START DOCUMENT SECTION

Katherine Bernhardt - New Now Hong Kong Friday, March 29, 2024 | Phillips
  • “I tend to like pink, and shades of pinks and lavenders are some of my favourite colours.  I painted the back of my new house in a couple of different shades of pink, I wear a lot of pink t-shirts, I planted a lot of cherry blossoms in my backyard that are currently pink, I always wear the same shade of matte pink lipstick, I am drawn to the Pink Panther probably because of its pinkness, and I like to paint the Pokémon Ditto because Ditto is a pink slob who morphs into different pink shapes.  Pink is a warm and fun colour for me.”

END DOCUMENT SECTION
START STORED DATA

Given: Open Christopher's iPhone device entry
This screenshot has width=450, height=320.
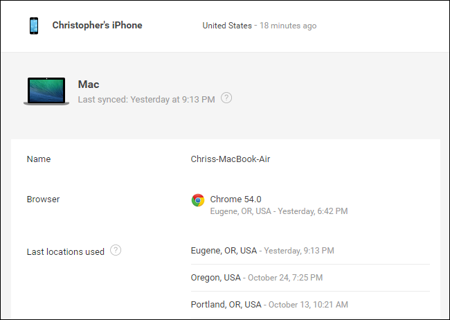Looking at the screenshot, I should pos(97,26).
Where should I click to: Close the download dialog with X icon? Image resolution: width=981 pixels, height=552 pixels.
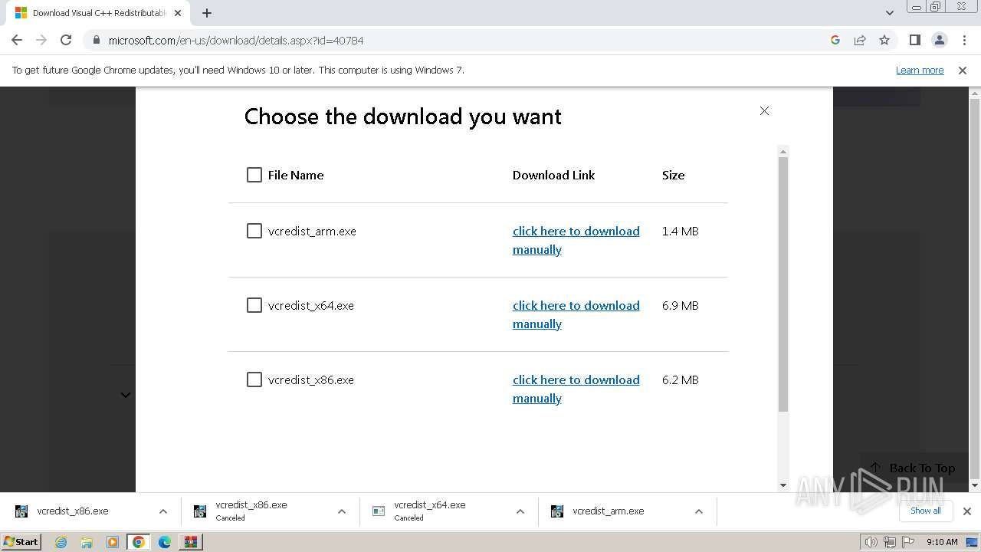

END STORED DATA

*TASK PROMPT*.
Using the quotation on the Katherine Bernhardt page, explain in one to three sentences why the speaker likes to paint the Pokémon Ditto.

*RESULT OF THIS EXERCISE*.
The speaker likes to paint Ditto because it is a pink slob that morphs into different pink shapes. Pink, along with lavender, is among the speaker's favorite colors and feels warm and fun to them.